## Exercise directions
Each line of the material must appear again in the answer, exactly.

## Supplied entries
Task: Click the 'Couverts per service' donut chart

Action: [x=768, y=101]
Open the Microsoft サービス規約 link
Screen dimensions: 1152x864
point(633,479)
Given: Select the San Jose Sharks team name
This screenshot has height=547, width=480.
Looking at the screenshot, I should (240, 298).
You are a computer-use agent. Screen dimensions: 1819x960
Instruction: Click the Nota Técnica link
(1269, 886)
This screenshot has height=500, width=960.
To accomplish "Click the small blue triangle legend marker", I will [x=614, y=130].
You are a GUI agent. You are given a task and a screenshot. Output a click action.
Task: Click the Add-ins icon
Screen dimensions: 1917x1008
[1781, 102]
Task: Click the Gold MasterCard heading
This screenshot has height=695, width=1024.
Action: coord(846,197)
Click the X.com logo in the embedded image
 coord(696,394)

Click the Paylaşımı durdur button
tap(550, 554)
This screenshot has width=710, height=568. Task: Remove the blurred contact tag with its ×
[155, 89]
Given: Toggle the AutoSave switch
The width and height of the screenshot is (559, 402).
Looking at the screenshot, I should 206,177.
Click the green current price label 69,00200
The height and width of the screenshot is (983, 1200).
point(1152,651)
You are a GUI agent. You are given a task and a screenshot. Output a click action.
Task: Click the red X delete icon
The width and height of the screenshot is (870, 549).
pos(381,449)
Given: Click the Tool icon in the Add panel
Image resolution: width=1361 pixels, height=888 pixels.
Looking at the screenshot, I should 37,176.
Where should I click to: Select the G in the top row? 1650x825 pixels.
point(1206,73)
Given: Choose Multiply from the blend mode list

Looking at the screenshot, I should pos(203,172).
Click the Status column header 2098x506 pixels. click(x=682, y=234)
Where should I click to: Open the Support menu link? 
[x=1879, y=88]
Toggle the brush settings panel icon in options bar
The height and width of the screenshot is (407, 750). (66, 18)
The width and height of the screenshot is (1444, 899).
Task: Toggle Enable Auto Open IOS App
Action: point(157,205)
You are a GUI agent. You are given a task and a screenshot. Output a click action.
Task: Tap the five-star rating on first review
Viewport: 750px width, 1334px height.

## Solved problem
Task: Click the 'Couverts per service' donut chart

Action: [x=768, y=101]
Open the Microsoft サービス規約 link
Screen dimensions: 1152x864
point(633,479)
Given: Select the San Jose Sharks team name
This screenshot has height=547, width=480.
Looking at the screenshot, I should (240, 298).
You are a computer-use agent. Screen dimensions: 1819x960
Instruction: Click the Nota Técnica link
(1269, 886)
This screenshot has height=500, width=960.
To accomplish "Click the small blue triangle legend marker", I will [x=614, y=130].
You are a GUI agent. You are given a task and a screenshot. Output a click action.
Task: Click the Add-ins icon
Screen dimensions: 1917x1008
[1781, 102]
Task: Click the Gold MasterCard heading
This screenshot has height=695, width=1024.
Action: coord(846,197)
Click the X.com logo in the embedded image
 coord(696,394)

Click the Paylaşımı durdur button
tap(550, 554)
This screenshot has width=710, height=568. Task: Remove the blurred contact tag with its ×
[155, 89]
Given: Toggle the AutoSave switch
The width and height of the screenshot is (559, 402).
Looking at the screenshot, I should 206,177.
Click the green current price label 69,00200
The height and width of the screenshot is (983, 1200).
point(1152,651)
You are a GUI agent. You are given a task and a screenshot. Output a click action.
Task: Click the red X delete icon
The width and height of the screenshot is (870, 549).
pos(381,449)
Given: Click the Tool icon in the Add panel
Image resolution: width=1361 pixels, height=888 pixels.
Looking at the screenshot, I should 37,176.
Where should I click to: Select the G in the top row? 1650x825 pixels.
point(1206,73)
Given: Choose Multiply from the blend mode list

Looking at the screenshot, I should pos(203,172).
Click the Status column header 2098x506 pixels. click(x=682, y=234)
Where should I click to: Open the Support menu link? 
[x=1879, y=88]
Toggle the brush settings panel icon in options bar
The height and width of the screenshot is (407, 750). (66, 18)
The width and height of the screenshot is (1444, 899).
Task: Toggle Enable Auto Open IOS App
Action: point(157,205)
You are a GUI agent. You are given a task and a screenshot. Output a click action.
Task: Tap the five-star rating on first review
Viewport: 750px width, 1334px height.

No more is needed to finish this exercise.